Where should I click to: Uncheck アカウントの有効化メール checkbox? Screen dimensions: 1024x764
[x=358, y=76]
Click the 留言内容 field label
****************************************
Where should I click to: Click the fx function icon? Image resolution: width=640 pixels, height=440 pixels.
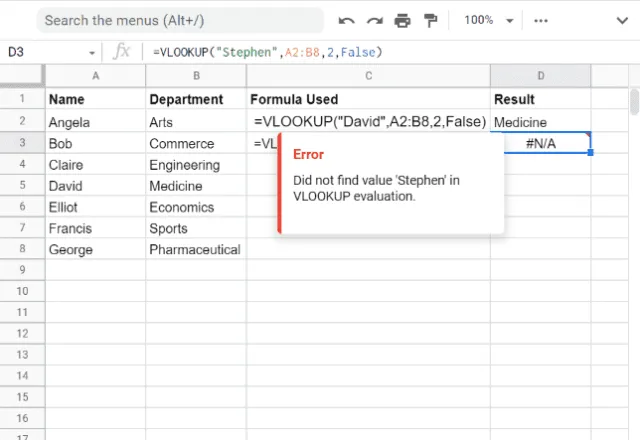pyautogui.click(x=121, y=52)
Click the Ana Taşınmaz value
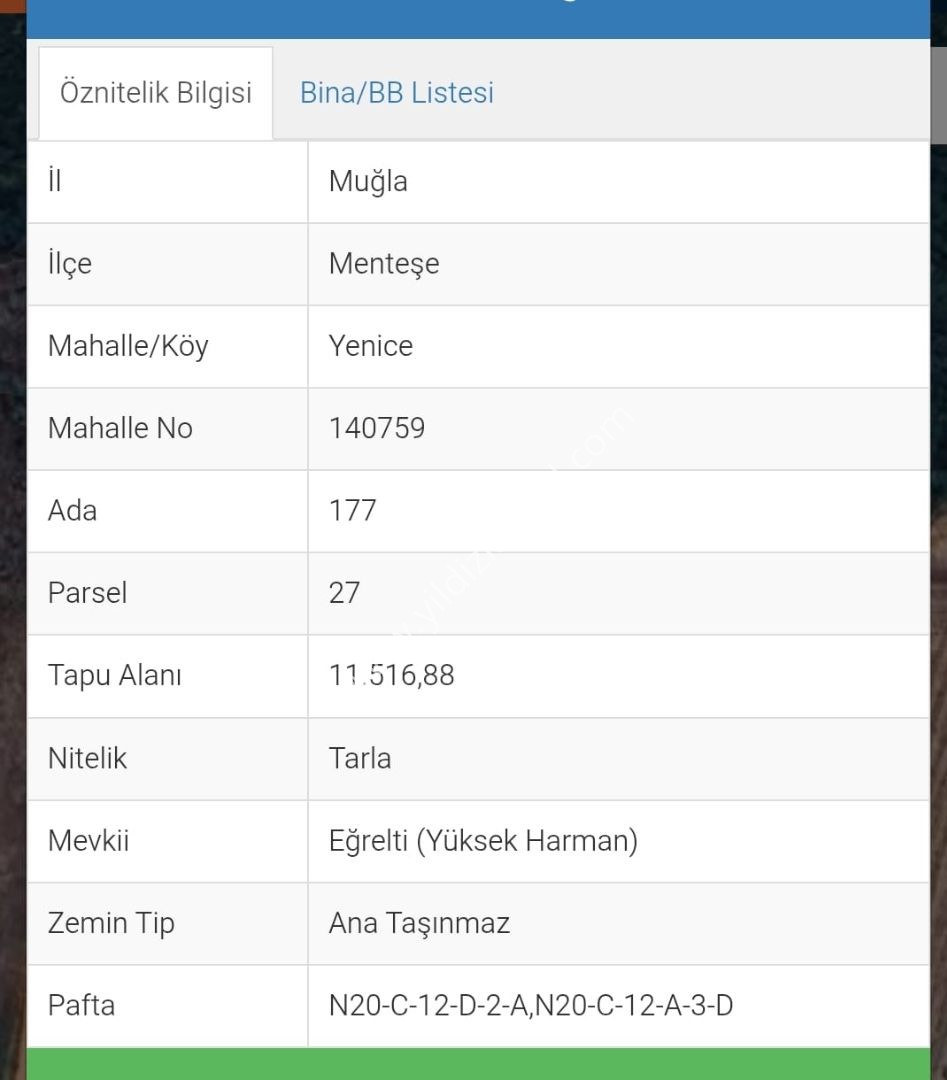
****************************************
AIM OF THE TASK
Would you copy out, exactly and with no pictures, only the lines above from the one that contains "Where should I click to: Click" through the one that contains "Click the Ana Taşınmaz value"?

SOLUTION TO THE PROBLEM
Where should I click to: Click the fx function icon? Image resolution: width=640 pixels, height=440 pixels.
pyautogui.click(x=121, y=52)
Click the Ana Taşınmaz value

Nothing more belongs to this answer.